● What is being asked: Echo the lines from the one containing "Screen dimensions: 1430x795" up to and including the one containing "pyautogui.click(x=316, y=388)", word for word. Leave the pictures out.

● Input rows:

* Start *

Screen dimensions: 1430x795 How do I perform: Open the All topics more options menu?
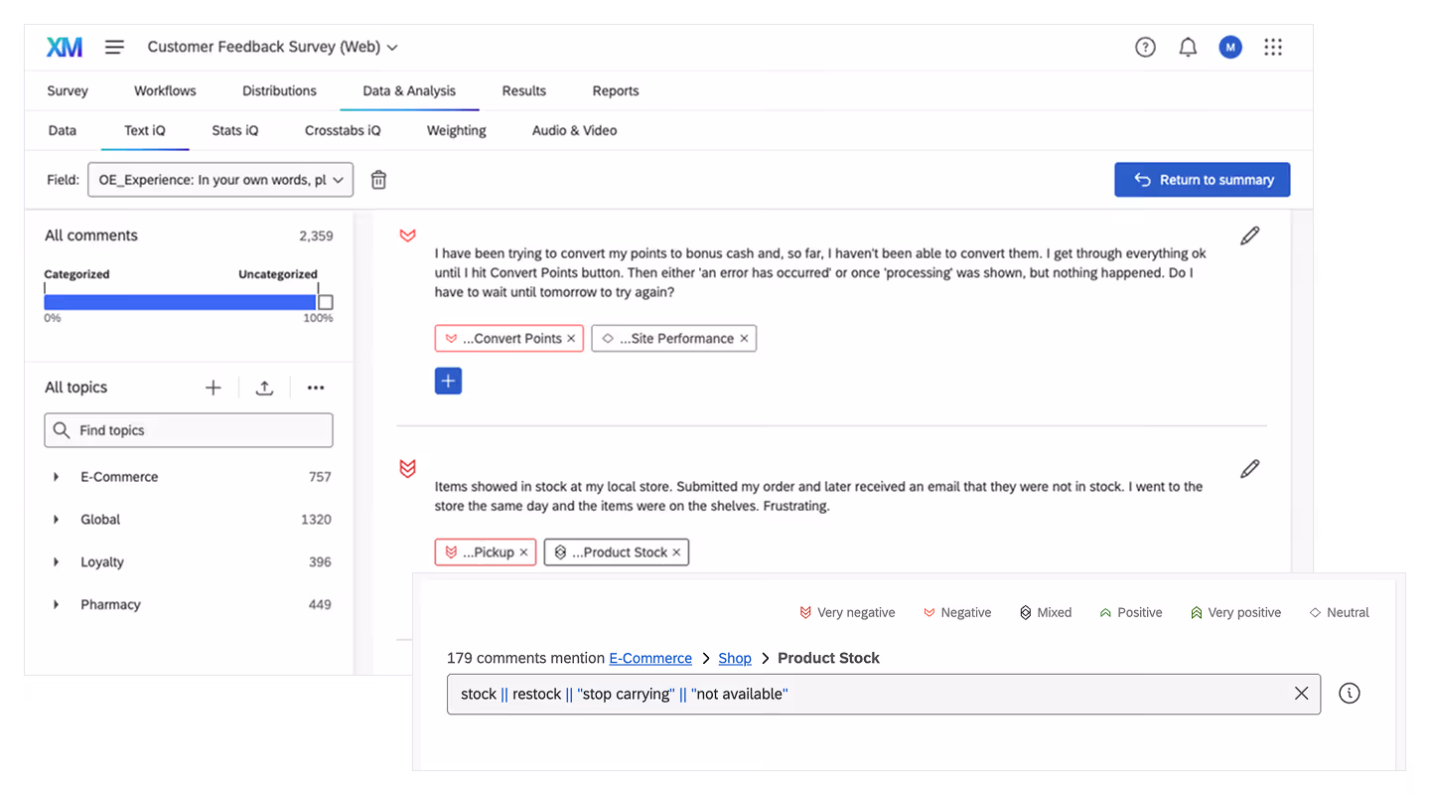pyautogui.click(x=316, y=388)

* End *
* Start *

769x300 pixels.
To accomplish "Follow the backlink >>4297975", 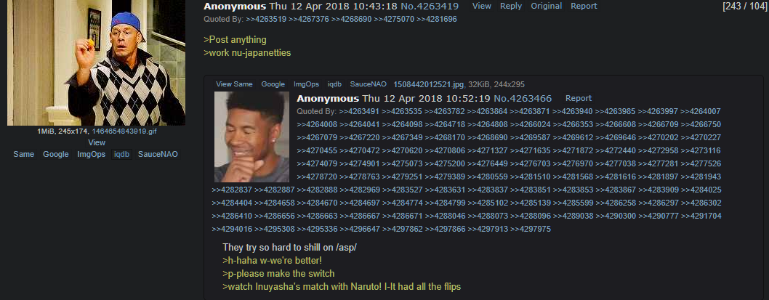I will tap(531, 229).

* End *
* Start *

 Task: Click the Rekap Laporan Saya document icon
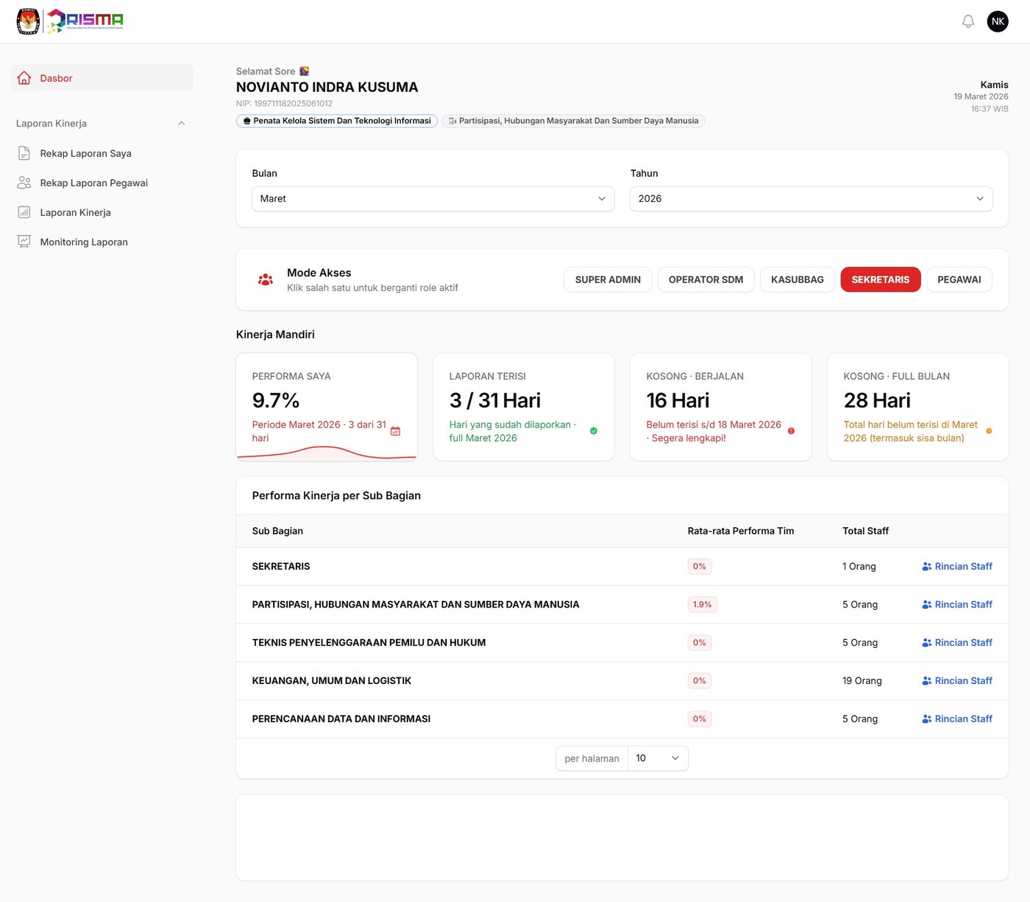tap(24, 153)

* End *

● Solved problem:
Screen dimensions: 1430x795 How do I perform: Open the All topics more options menu?
pyautogui.click(x=316, y=388)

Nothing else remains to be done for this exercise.